I have to jump in since someone brought up the Selectric.
Has any-one here ever dismantled a Selectric? Did once
Never done a Selectric. Worked on teleprinters, though, and some of those
have some _strange_ mechanisms. Olivetti had a binary->position decoder
that consists of a series of metal cylinders each with an eccentric hole
such that each one fitted over the next smaller. These were rotated into
one of 2 positions according to the state of a particular bit (one bit
for each cylinder, all cylinders could move separately), so the
overall displacement of a follower on the largest cylinder was determined
by the total binary value of all the bits.

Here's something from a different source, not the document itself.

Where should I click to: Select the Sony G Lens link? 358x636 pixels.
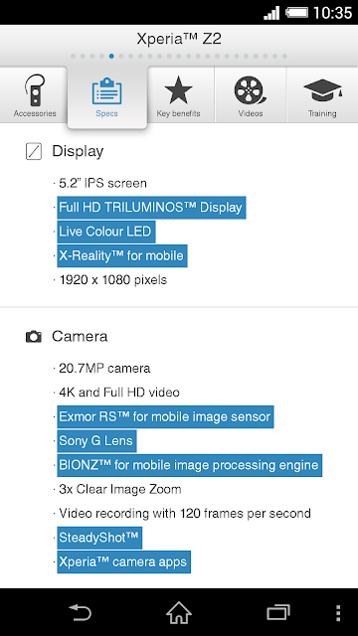(x=96, y=441)
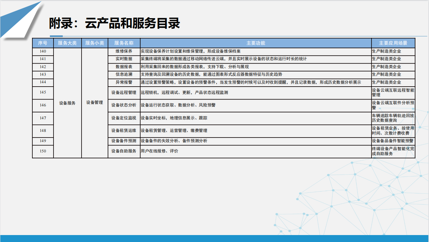Image resolution: width=429 pixels, height=242 pixels.
Task: Click the 服务名称 header cell
Action: (x=124, y=43)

Creed made a paper tape reader where the holes in the tape for a
particular characeter were sampled one at a time by a series of metal
'peckers' and the state transmitted serially by a single contact assembly
operated by a link from the peckers.
Creed also had an amazing carriage feed mechanism consisting of a pair of
pawls opeated by a camshaft (half a turn per character IIRC) that 'walk'
along a rack fixed to the carriage. That one is almost amusing to watch.

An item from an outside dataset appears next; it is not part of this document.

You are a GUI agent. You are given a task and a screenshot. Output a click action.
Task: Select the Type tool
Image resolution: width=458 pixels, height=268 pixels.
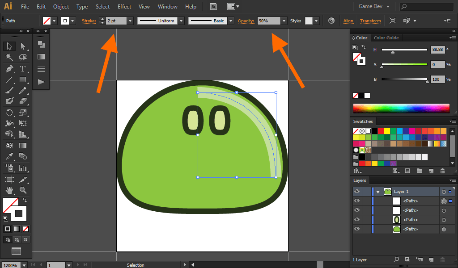coord(23,69)
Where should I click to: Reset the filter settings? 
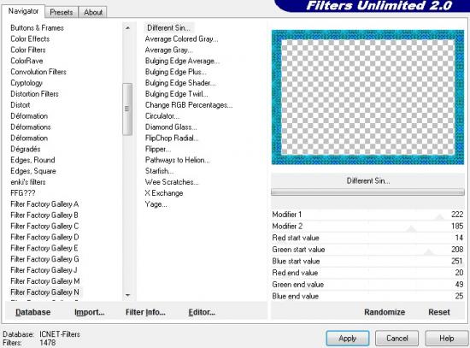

and though I thought knew mechanisms at the time
it turns
out I sure didn't. The central mechanism seemed like a cross
between Dr. Nim (On Topic) and DigiComp-1.
The key presses were relayed by an almost binary series of
pushrods to a cascaded teeter-totter matrix.
FWIW, I believe the service manuals for Selectrics were available from
IBM, and maybe they still are.
The damndest mechanism I've ever seen.
Anybody else have
this reaction?
Seems like a pretty good topic so I'm chiming in with this...
John A.
P.S. Don't go breaking up working ones to find out though.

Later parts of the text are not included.